** Work to complete **
Using the data below, count the lines where "agent" appears, and answer with the number alone.

** Records supplied **
#####
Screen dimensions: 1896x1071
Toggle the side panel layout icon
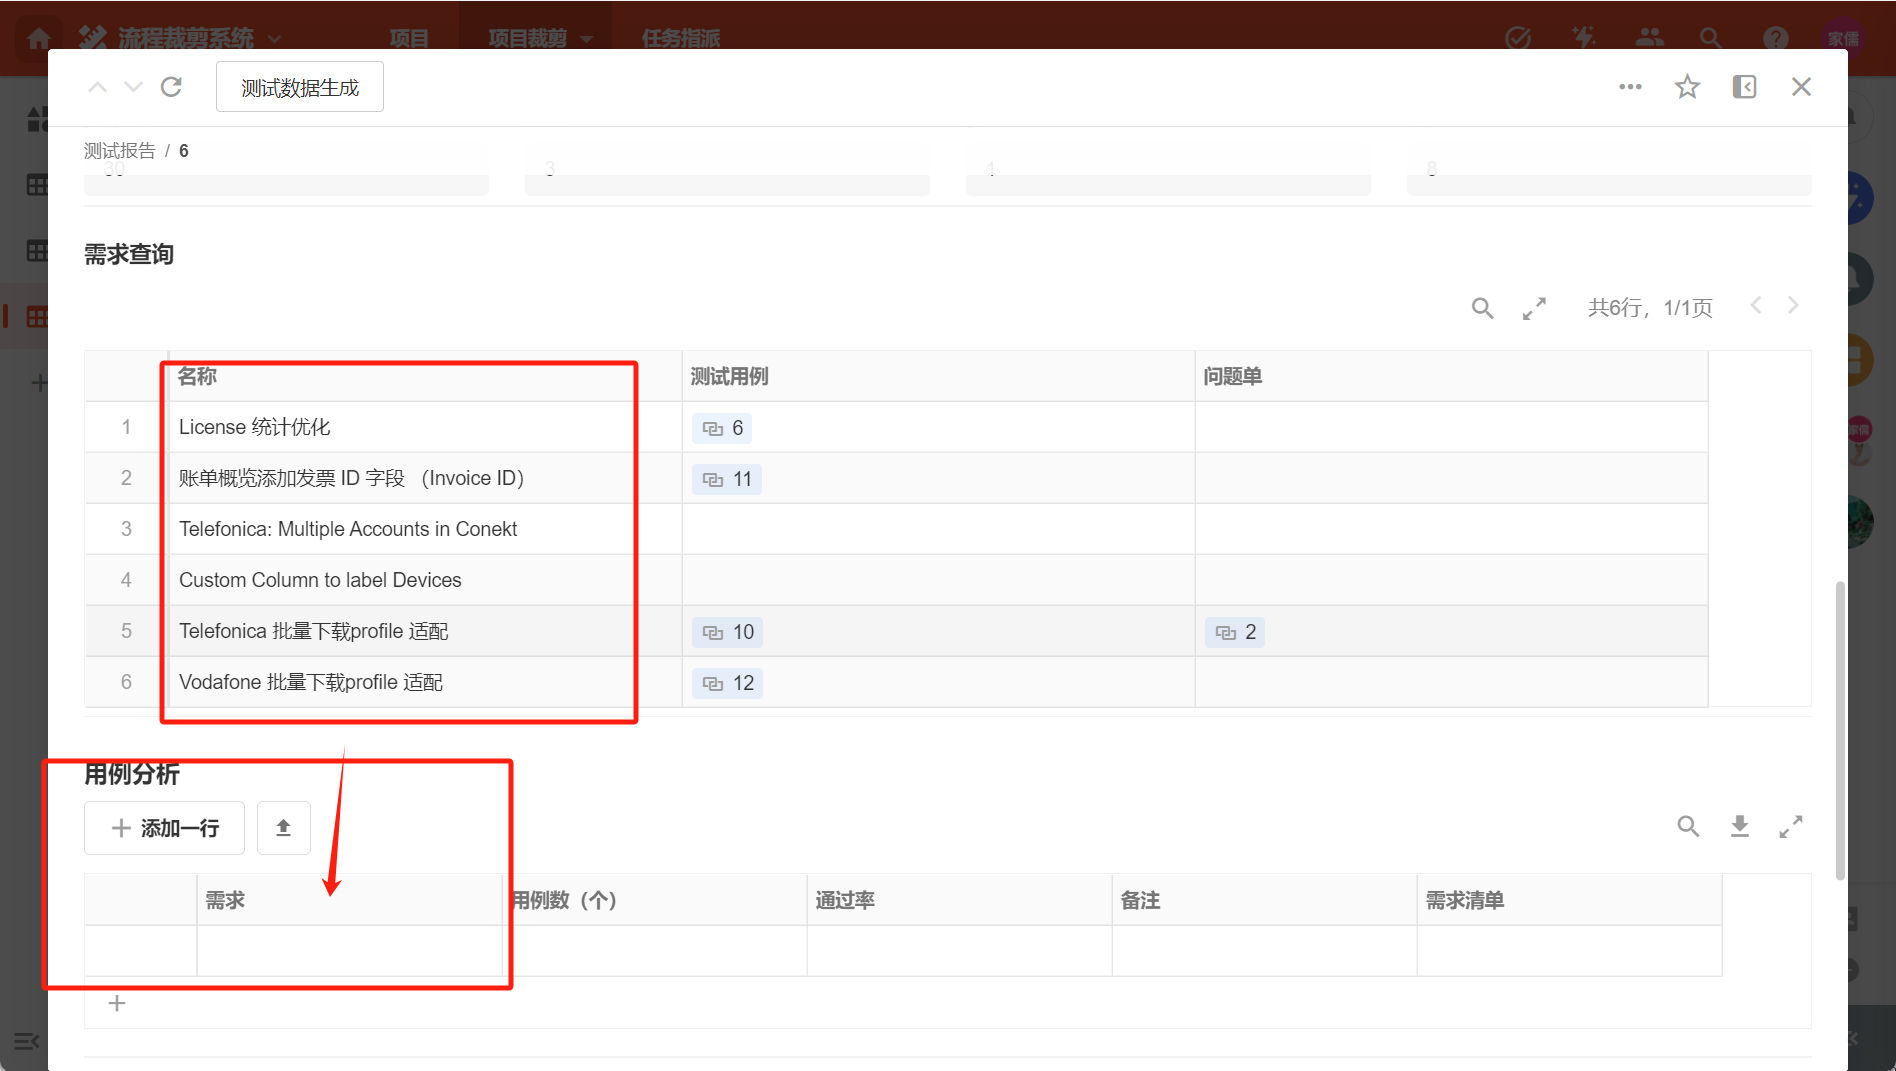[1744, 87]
#####
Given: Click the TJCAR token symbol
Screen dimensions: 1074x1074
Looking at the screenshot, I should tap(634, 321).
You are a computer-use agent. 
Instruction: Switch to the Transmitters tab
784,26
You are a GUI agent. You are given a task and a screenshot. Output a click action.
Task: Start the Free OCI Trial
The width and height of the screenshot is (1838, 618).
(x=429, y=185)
#####
** Response to this exercise **
2